When calling cards don't beat hotel long-distance charges

Last week's column on the high cost of hotel-room phone calls offered some remedies. But one of them -- using a telephone-company calling card -- doesn't always work, as a number of readers have pointed out.

Susan Johnson, of Saint John, says she used her NBTel calling card to place long-distance calls from her room at the Delta Prince Edward in Charlottetown last December. When her bill arrived, the notation "CanopCo" appeared beside the calls, and the charges were higher than the NBTel rates she expected to pay.

She gives the example of a one-minute call within PEI being billed at $2.76. Other readers told of receiving similar shocks when using Bell Canada calling cards while staying at hotels on Toronto's Airport Strip.

Its all part of the deregulation of Canada's telephone industry, and the best advice anyone can give is: User beware.

CanopCo Inc. is a two-year-old Toronto-based company that describes itself as "the first and largest alternate operator service provider in Canada." As of this week, it has signed up about 250 Canadian hotels to use its services. Guests staying at those hotels no longer reach an internal switchboard when they dial "O" from their rooms. Instead they are connected directly to a CanopCo operator.

Hotels like the system for two reasons. They can save money by laying off their own operators and they can earn income in the form of commissions paid by CanopCo on long-distance calls placed by guests.

The system has been common in the U.S. for some time, and many of the American service providers are now competing with CanopCo to sign up Canadian hotels.

Tony Lacavera, CanopCo's president, says his company's system is programmed so that hotel guests who make automated calling-card calls from hotel rooms should be billed at the rates of their phone company back home.

But if someone makes a mistake in dialling, takes too long entering the required numbers, or dials "O" by accident, a CanopCo operator will come on the line. If the room guest then asks that person to place the call, CanopCo rates will apply. Those rates are sometimes higher, sometimes lower than those charged by Bell and its affiliated phone companies, Lacavera says.

So what can a poor traveller do to avoid paying "operator-assisted" charges to CanopCo or its competitors? Leaving the hotel room and going to a pay phone might sound like the solution. But it won't always work. That's because many pay phones are no longer connected to Bell or its affiliates, but to CanopCo or other third-party service providers.

The safest way to make a calling-card call these days is to start by dialing the toll-free number that connects directly to the phone company that issued the card. Newer cards have the number printed on the back. For Bell and many of its affiliates the number is (800) 555-1111. Check with your local phone company to see if that number applies to your calling card.

And if you do reach a CanopCo or other third-party operator by mistake, don't panic.
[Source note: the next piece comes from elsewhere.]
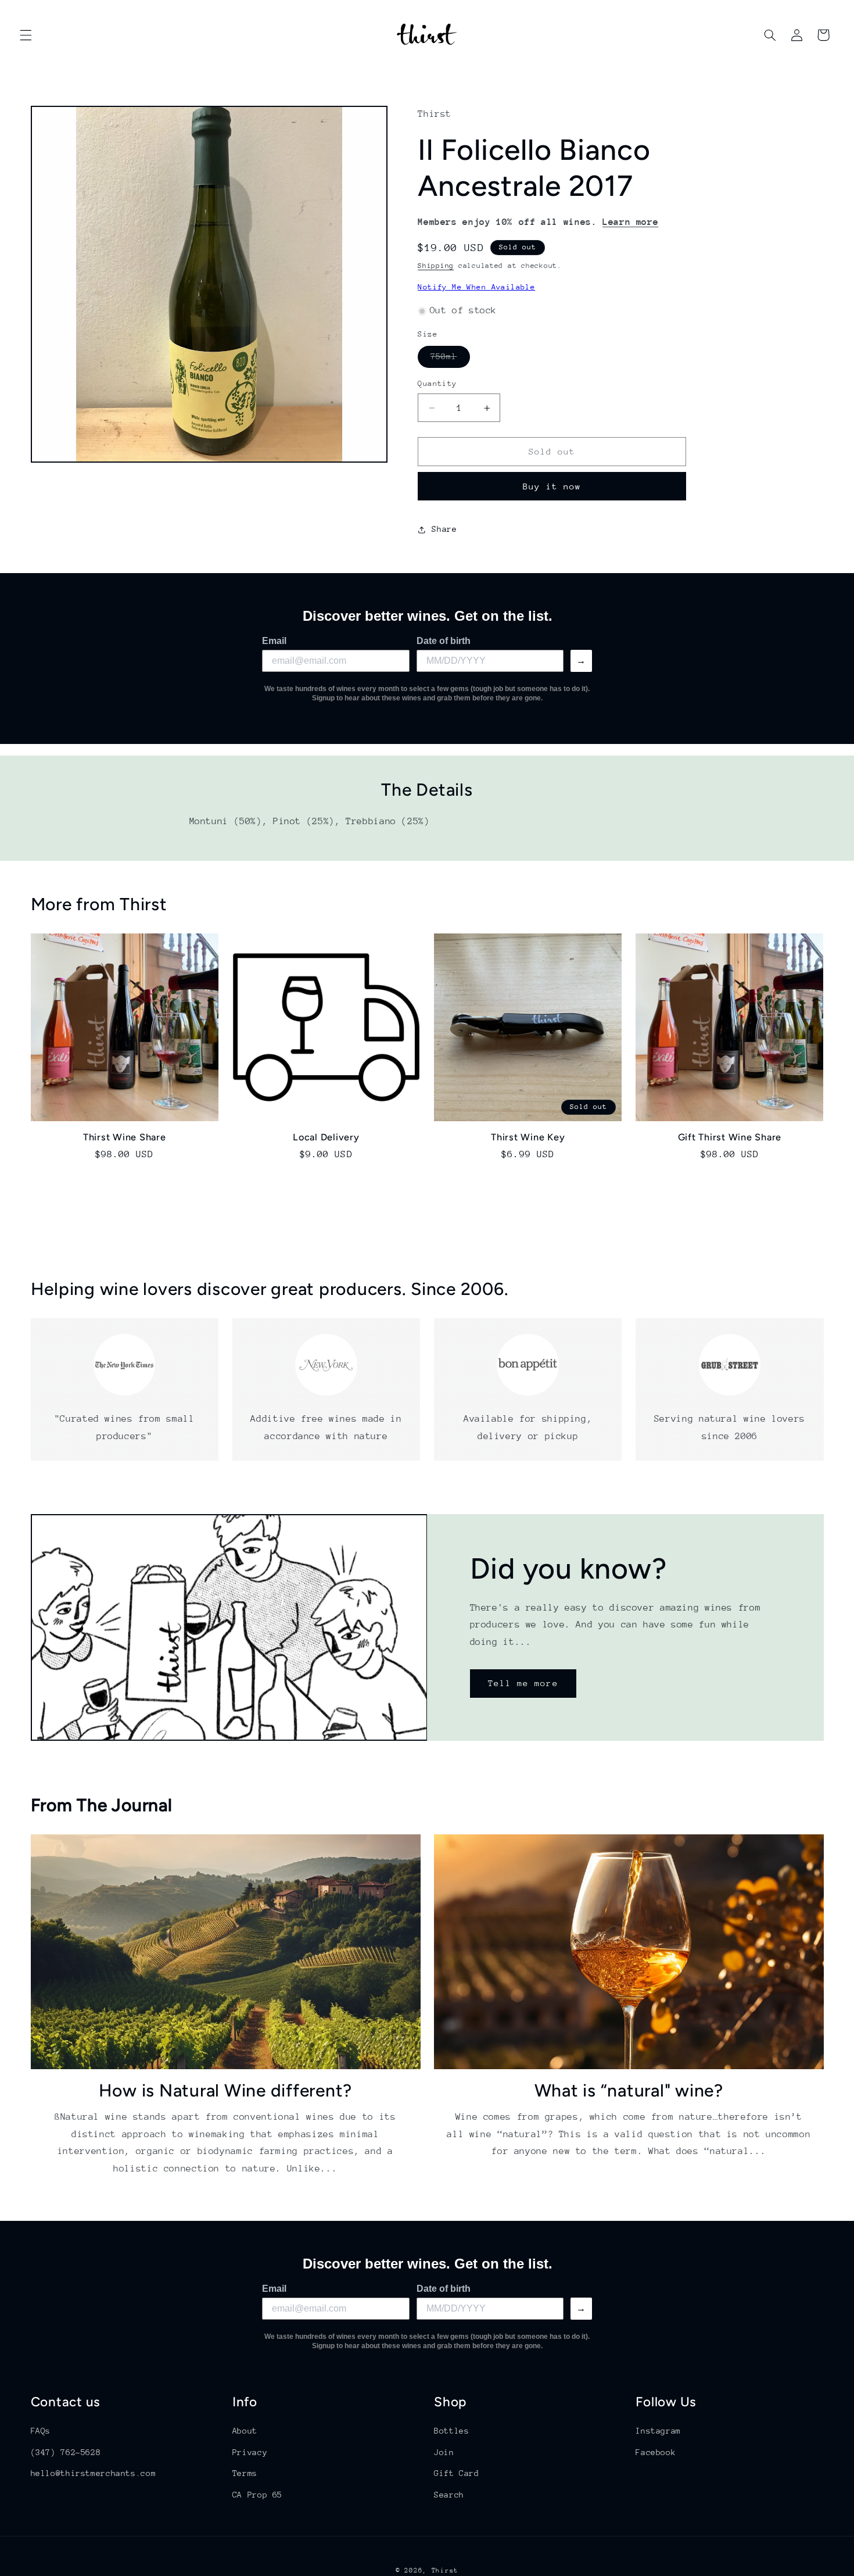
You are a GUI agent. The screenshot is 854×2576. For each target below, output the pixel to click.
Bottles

All you have to do is ask, says Lacavera, and you will be connected free-of-charge to the phone company of your choice.

Parking crunch hits
Pearson

Toronto's chaotic Pearson Airport has a new problem: too few parking spaces. A couple of times each month, drivers are being turned away from the parking garage at Terminal 2 because all 5,000 spaces are occupied.

The crunch began early this year and has intensified since North American flights of Air Canada and Canadian Airlines were consolidated at the terminal. The removal of short-term parking meters in mid-September only made things worse.

Whenever the garage fills up, the Greater Toronto Airport Authority provides up to five hours of free parking at an off-airport, reduced-rate lot.

But many drivers get lost trying to find it, and end up on expressways that carry them miles away from the airport. Those who find the lot, located off Airport Road, are shuttled back to the airport by a free bus service. But many of them spend the trip complaining that they have missed their flights because of the delay, according to one of the drivers.

Parking facilities at Terminal 3, which are also nearing capacity, are being expanded by 1,000 spaces. But serious relief won't come until 2003. That's when the existing lots at Terminals 1 and 2 will be replaced by a new 12,600-space garage.

In the meantime, if you plan to drive and park when flying from Terminal 2, make sure you get there early.